Sometimes the grass isn't always greener on the other side.
Hkinnamon
Member Offline
Having worked on the Hill for a very senior senator --while I was single and childless-- I can tell you that the working mothers, not the fathers, were stressed to the max and often discriminated against (not necessarily in our office). Working on the hill is not just a job, it is a lifestyle choice, similar in thought process to joining the foreign service or military --your boss and constituents come first. This can be hampered by working for a reasonable member and hopefully a reasonable Chief of Staff,etc but there is no promise, and even in the best situations you must work the late hours whenever you have a bill on the floor, which can be nightmarish during approps/authorization season. Committee staff is a great place to be to earn more money, but there they can often work more hours because they are organizing the hearings and often preparing the member's key legislation. My heart is on the hill but I no longer work there because I know what it takes to work up there in most environments and having two little ones would just put two much stress on me, and therefore my family.
Anonymous
bump
Anonymous
I worked on the Hill -- member staff-- for a couple of years right after college and the cultish fanaticism of staffers responding to the member's every whim just astounded me. This was years ago, but I don't think things have changed much. My teen DC often babysits for kids in the n-hood whose dad works on the Hill; he's committee staff, but is still never around. The mom is an associate in a firm and is often desperate for extra help with the kids on weekends when their nanny is off-duty. Her life sounds even more hellish than mine was when I had two little ones, was working part-time and my DH was working to make partner in a firm. Honestly, sometimes when she calls looking for babysitting help and my DC is not available, I almost feel like volunteering to go over and make the kids some mac&cheese myself as she just sounds beseiged.
Anonymous
my best friend from college works on this hill as chief of staff. He's a gay man. He has a crackberry and I never see him anymore. He's in the rep's district for a few months at a time every two years, helping the rep get reelected.

There's no way he could do his job with my two kids and ever see the kids, and he said he'd get fired if he had to, say, leave the office at 6pm every day. That said, he's moved up from practically volunteer in the office to chief of staff in 5-7 years.

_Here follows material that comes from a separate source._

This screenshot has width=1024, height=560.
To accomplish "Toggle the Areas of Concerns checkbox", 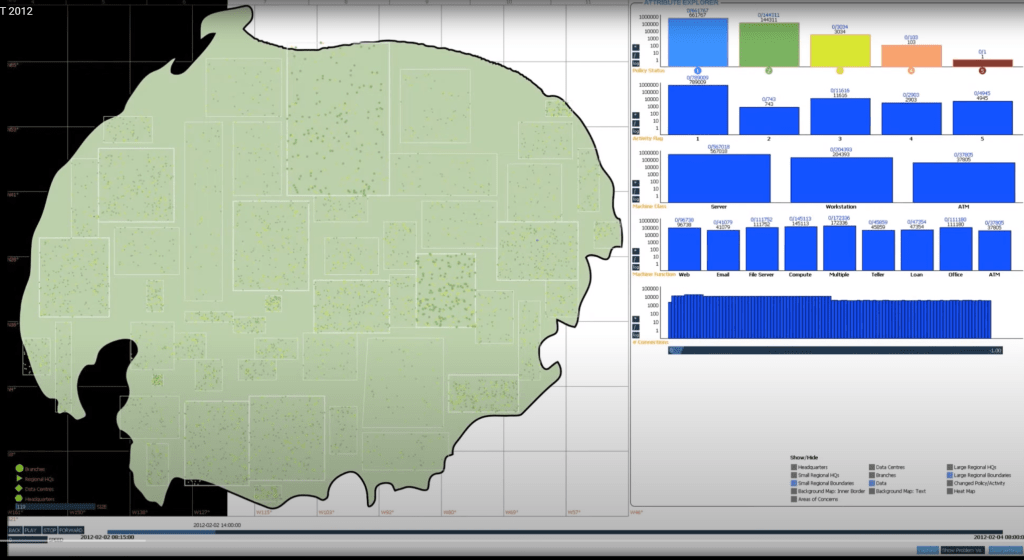I will pyautogui.click(x=793, y=499).
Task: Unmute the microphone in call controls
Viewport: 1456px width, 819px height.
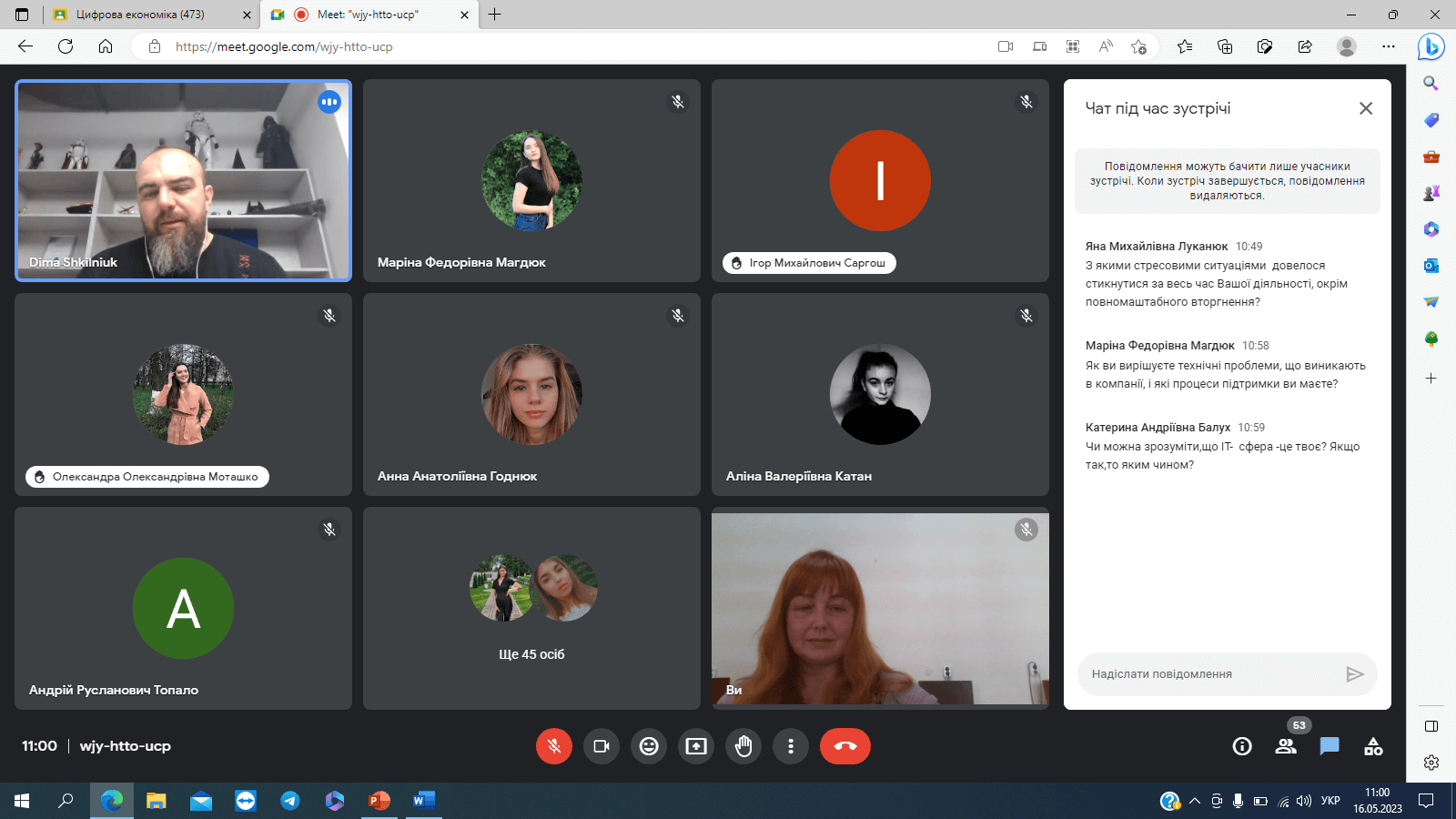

Maybe there are some Hill jobs that have flexibility, but I don't know what they are.
Anonymous
My husband also works on the hill for a very non family friendly office. I am the one who has to drop our DD off at daycare and pick her back up. He does not have a very understanding Chief of Staff. He says he can feel her frustration when he has to leave early on days I can't pick her up. He doesn't get home until 7:30/8 (but that has to do with the commute as well) and even later when there is a vote on any legislative issues he works on and during mark up. He worked many weekends during the healthcare, TARP, and Ag bills. He is currently looking for another job.